We know that $\cos \theta \le 1$ .

Multiplying $2\overrightarrow a \cdot \overrightarrow b$ both sides:

$2\overrightarrow a \cdot \overrightarrow b \cos \theta \le 2\overrightarrow a \cdot \overrightarrow b$

Adding $|\overrightarrow a {|^2} + |\overrightarrow b {|^2}$ both sides:

$|\overrightarrow a {|^2} + |\overrightarrow b {|^2} + 2\overrightarrow a \cdot \overrightarrow b \cos \theta \le |\overrightarrow a {|^2} + |\overrightarrow b {|^2} + 2\overrightarrow a \cdot \overrightarrow b$

$\Rightarrow |\overrightarrow a + \overrightarrow b {|^2} \le {\left( {|\overrightarrow a | + |\overrightarrow b |} \right)^2}$ (From (1))

Hence proved, $|\overrightarrow a + \overrightarrow b {|^2} \le {\left( {|\overrightarrow a | + |\overrightarrow b |} \right)^2}$ .
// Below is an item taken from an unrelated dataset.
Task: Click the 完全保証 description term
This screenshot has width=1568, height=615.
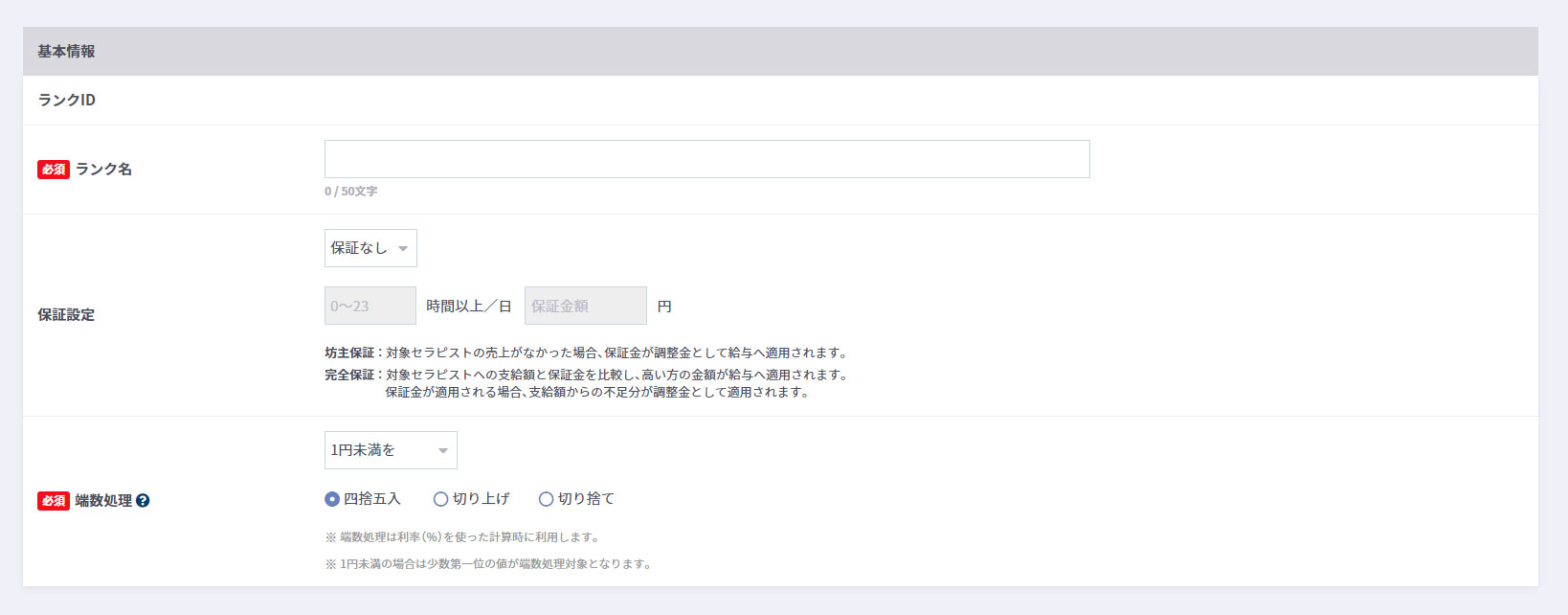Action: click(348, 375)
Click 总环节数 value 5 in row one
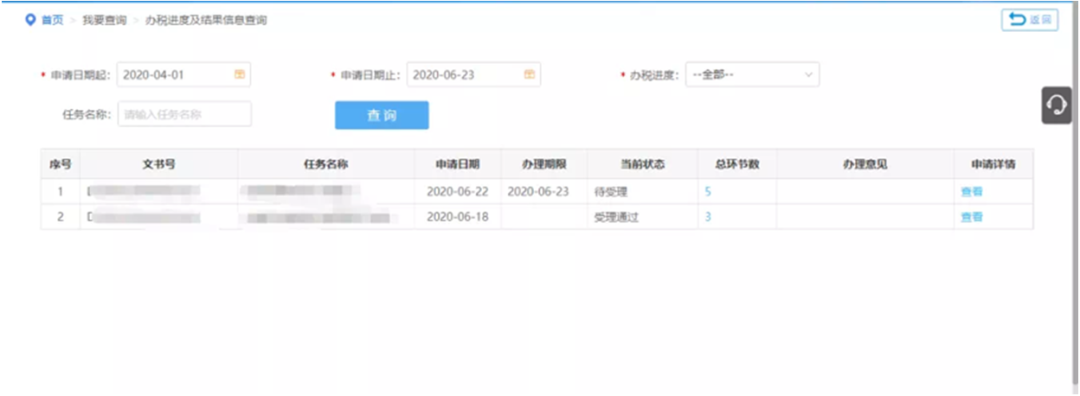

38. Evaluate $\mathbf{{\left( {\overrightarrow a \times \hat i} \right)^2} + {\left( {\overrightarrow a \times \hat j} \right)^2} + {\left( {\overrightarrow a \times \hat k} \right)^2}}$ .

Ans: Let $\overrightarrow a = x\hat i + y\hat j + z\hat k$ .

So, $\overrightarrow a \times \hat i = - y\hat k + z\hat j$

$\overrightarrow a \times \hat j = x\hat k - z\hat i$

$\overrightarrow a \times \hat k = - x\hat j + y\hat i$

Now, ${\left( {\overrightarrow a \times \hat i} \right)^2} + {\left( {\overrightarrow a \times \hat j} \right)^2} + {\left( {\overrightarrow a \times \hat k} \right)^2}$

$\Rightarrow {y^2} + {z^2} + {x^2} + {z^2} + {x^2} + {y^2}$

$\Rightarrow 2({x^2} + {y^2} + {z^2})$

$\Rightarrow 2|\overrightarrow a {|^2}$

Hence, ${\left( {\overrightarrow a \times \hat i} \right)^2} + {\left( {\overrightarrow a \times \hat j} \right)^2} + {\left( {\overrightarrow a \times \hat k} \right)^2} = 2|\overrightarrow a {|^2}$ .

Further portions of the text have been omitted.